The first problem is that micro-architecture specifications, which are written through the micro-architecture design by architects, are checked by no more than inspection and walkthrough. When bugs are passed over, they are probably not detected until logic verification phase. The more lately bugs are detected, the more man-months and cost to change design are needed. In particular, bugs the of micro-architecture specifications detected in the later phase of product development may invoke immense negative influence.

The second problem is that because it is impossible to verify the designed system with all the possible test cases in logic simulation, we cannot detect all the bugs. When bugs are discovered at the laboratory test after logic simulation, several weeks or a few months are necessary to change and reproduce the LSIs. Therefore it is important to discover bugs before the laboratory test in order to decrease LSI reproduction and the duration of product development. In addition, the verification by using laboratory test itself is not perfect and bugs may be found after product shipment.

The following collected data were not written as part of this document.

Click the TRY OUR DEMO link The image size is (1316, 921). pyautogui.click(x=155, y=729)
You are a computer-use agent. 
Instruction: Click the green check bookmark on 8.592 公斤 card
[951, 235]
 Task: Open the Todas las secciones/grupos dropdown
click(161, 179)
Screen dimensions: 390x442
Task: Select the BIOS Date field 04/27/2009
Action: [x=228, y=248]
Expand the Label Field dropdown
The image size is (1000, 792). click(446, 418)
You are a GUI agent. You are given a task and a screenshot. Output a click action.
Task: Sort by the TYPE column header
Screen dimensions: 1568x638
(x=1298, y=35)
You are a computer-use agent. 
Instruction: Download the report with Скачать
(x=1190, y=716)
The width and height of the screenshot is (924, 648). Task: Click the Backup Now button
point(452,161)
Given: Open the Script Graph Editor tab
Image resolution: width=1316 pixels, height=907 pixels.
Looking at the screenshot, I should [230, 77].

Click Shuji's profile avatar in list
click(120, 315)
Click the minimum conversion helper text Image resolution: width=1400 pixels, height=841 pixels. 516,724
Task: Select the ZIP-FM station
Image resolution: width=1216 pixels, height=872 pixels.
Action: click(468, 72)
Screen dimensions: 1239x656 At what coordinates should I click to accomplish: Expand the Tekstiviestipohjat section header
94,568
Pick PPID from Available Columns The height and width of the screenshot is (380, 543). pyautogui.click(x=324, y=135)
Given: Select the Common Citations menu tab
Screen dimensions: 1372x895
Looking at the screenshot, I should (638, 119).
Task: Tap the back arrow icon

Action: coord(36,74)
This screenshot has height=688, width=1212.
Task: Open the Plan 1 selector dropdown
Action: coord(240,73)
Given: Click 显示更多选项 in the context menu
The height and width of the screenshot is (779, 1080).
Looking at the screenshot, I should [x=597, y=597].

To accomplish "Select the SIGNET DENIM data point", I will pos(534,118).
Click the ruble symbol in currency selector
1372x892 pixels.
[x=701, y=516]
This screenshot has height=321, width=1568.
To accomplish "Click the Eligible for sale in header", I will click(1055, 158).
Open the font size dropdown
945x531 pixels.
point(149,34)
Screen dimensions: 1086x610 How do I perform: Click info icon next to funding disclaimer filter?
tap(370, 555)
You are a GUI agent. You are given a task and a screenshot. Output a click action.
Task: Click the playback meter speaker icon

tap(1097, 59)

The increased complexity of the present digital system makes more difficult to detect all the bugs. For example, the complicated bugs of high-end servers with multiple CPUs have the sequence of tens of particular operations before malfunctions occur. Because the combination of the input data increases by the exponent of the number of operations in the sequence, it is extremely difficult to discover these bugs.

Some of these bugs need so strict and so rare conditions to

occur where many very rare events occur in the particular order and at the particular timing that it is difficult to replicate the bugs even if the conditions are well known.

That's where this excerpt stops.